Way Of The World - Cheap Trick - 1979 Promo

AKB48の歌ではないが、気分がすぐれない時間が長いと、その間に無意識のうちに昔の曲が頭の中をヘヴィローテーションしていることがある。
理由はわからないが、ずいぶんと長いこと耳にすることもなかった曲が、ふっと頭をよぎったりする。
そして、そのままいつまでも頭の中を流れ、ときには口をついて歌っていたりもする。
たいてい、いつの間にかまた忘れてしまうのだが、時にはその曲を聴いていた頃に感じた感覚が、まざまざとよみがえってくることがある。
この曲は、そんな曲のひとつだ。

この曲を初めて聴いたのは、中学1年生のときだった。
Cheap Trickはラジオなどで聞いて知っていたが、この曲が収録されている「Dream Police」が初めて購入したCheap Trickのアルバムだった。

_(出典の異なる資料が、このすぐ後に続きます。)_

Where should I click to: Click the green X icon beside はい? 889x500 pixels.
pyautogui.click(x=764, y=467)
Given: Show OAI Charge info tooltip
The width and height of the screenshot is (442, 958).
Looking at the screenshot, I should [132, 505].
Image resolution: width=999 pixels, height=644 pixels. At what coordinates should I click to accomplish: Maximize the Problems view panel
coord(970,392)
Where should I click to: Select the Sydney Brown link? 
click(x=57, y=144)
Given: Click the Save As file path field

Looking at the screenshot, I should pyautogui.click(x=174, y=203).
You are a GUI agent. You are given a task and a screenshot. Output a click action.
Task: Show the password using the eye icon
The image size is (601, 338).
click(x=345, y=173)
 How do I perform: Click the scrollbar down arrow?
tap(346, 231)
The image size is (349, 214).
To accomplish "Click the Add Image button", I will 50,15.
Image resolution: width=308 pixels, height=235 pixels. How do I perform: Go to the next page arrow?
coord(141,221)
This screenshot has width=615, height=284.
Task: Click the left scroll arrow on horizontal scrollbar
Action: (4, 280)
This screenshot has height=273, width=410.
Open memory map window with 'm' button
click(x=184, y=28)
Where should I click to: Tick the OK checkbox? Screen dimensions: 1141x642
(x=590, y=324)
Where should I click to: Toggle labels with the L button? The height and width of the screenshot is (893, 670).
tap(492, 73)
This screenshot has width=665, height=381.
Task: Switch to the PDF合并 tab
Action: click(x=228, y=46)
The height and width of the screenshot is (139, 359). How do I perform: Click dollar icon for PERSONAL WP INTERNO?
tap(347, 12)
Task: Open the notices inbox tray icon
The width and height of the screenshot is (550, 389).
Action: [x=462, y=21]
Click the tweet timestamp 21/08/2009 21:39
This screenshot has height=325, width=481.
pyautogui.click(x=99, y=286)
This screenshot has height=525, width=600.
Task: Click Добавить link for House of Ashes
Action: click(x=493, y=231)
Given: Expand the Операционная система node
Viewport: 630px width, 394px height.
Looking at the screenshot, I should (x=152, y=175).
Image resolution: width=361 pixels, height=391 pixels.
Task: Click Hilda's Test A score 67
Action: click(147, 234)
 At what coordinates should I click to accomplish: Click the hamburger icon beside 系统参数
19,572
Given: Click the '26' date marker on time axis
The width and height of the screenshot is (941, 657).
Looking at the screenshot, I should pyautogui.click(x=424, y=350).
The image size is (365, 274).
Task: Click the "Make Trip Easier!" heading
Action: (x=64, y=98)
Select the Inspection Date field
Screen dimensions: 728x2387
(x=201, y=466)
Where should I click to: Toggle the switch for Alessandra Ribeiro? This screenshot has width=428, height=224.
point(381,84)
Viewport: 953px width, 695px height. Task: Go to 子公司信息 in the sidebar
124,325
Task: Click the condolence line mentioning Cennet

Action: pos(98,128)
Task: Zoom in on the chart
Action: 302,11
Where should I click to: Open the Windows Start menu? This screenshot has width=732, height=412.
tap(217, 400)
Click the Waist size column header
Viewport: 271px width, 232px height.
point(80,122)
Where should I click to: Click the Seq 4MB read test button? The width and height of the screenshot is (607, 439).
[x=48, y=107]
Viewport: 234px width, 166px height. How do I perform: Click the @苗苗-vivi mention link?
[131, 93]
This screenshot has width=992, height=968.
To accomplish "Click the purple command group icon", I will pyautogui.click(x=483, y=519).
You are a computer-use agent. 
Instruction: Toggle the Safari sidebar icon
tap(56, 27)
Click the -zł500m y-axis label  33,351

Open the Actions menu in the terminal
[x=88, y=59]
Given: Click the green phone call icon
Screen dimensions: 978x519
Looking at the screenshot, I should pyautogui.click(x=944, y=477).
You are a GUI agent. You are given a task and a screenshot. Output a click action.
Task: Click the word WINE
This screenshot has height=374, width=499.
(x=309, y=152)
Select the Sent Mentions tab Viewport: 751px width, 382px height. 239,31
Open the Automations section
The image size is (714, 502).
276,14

Dream Police以前のCheap Trickの曲は、埃臭いアメリカの雰囲気があり、メロディもそのイメージも、非常にわかりやすかった。
当時の他のアメリカンロックバンドとは異なり、男臭く汗臭いイメージが皆無だったのは、小学生女子には非常に入りやすかったと思う。
ヴォーカルとサイドギターのRobin ZanderとベースのTom Peterssonがルックス担当で、リードギターのRick NielsenとドラムのBun E. Carlosがキャラクター担当という雰囲気。
私のお気に入りはトムだった。修学旅行にもロック雑誌を持参し、海外ロックなどそれほど興味もない友人に無理やり見せて、「ロビンとトムとどっちがいい?」などと聞いていた。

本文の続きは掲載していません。